Défi 1: Relevez tous les numéros de blocs pétroliers cités dans l'extrait de page.

Extrait de page:
------------------------
Au cours du conseil des ministres du 8 juin 2018, le gouvernement a accordé son feu vert à la création de commissions ministérielles chargées de préparer le dossier du bloc pétrolier n° 2 pour le déclassement par décret d’une zone à intérêt pétrolier dans le parc de la Salonga et des blocs n° 4 et 5 du Graben Albertine pour le déclassement de 172.075 hectares (21,5%) du parc des Virunga. Des propositions de déclassement attendues depuis de nombreuses années en RD Congo, en fait, où l’opinion n’est plus dupe des visées annexionnistes de ces portions du territoire national qui font l’objet de sérieuses convoitises extérieures. A l’Est du pays, particulièrement, beaucoup savent que la RD Congo se débat dans une insécurité récurrente dans les provinces du Nord-Kivu et de l’Ituri à cause notamment des ressources pétrolières enfouies dans ses parcs nationaux et lacs. Selon des estimations, le seul parc des Virunga recèlerait environ 6.758 milliards de barils de pétrole et pourrait apporter quelques 7 milliards USD de recettes budgétaires additionnelles à un pays dont le budget annuel des recettes peine à dépasser le seuil de 4 milliards de dollars.
------------------------
Défi 2: Réécrivez sous forme de liste JSON de chaînes les entrées, depuis la ligne contenant « Sort table by Name column » jusqu'à celle contenant « tap(732, 678) » comprise, à raison d'une chaîne par ligne et sans les lignes vides.
------------------------
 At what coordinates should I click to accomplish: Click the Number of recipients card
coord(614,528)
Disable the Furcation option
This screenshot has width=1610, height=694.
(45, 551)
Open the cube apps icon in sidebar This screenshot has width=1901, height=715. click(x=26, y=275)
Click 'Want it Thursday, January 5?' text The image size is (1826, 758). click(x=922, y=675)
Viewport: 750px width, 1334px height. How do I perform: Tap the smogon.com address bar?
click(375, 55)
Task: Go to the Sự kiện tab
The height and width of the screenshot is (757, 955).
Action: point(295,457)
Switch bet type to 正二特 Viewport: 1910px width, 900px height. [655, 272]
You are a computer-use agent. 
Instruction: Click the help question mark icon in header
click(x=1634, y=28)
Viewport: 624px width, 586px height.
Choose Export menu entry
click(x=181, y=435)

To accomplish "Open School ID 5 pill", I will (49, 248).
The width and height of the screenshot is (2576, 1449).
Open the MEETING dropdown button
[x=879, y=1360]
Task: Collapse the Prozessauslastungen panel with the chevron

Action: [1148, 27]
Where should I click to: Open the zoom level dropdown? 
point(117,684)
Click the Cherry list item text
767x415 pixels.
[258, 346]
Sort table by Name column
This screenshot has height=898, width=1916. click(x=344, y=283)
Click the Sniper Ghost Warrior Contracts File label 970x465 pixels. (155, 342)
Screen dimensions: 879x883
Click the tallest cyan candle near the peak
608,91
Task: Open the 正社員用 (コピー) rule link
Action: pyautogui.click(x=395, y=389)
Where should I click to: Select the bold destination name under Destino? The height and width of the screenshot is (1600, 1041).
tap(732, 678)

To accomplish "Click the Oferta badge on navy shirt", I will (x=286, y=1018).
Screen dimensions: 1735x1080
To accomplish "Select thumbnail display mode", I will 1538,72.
------------------------
Réponse 1: Bloc n° 2, bloc n° 4 et bloc n° 5.

Réponse 2:
[
  "Sort table by Name column",
  "This screenshot has height=898, width=1916. click(x=344, y=283)",
  "Click the Sniper Ghost Warrior Contracts File label 970x465 pixels. (155, 342)",
  "Screen dimensions: 879x883",
  "Click the tallest cyan candle near the peak",
  "608,91",
  "Task: Open the 正社員用 (コピー) rule link",
  "Action: pyautogui.click(x=395, y=389)",
  "Where should I click to: Select the bold destination name under Destino? The height and width of the screenshot is (1600, 1041).",
  "tap(732, 678)"
]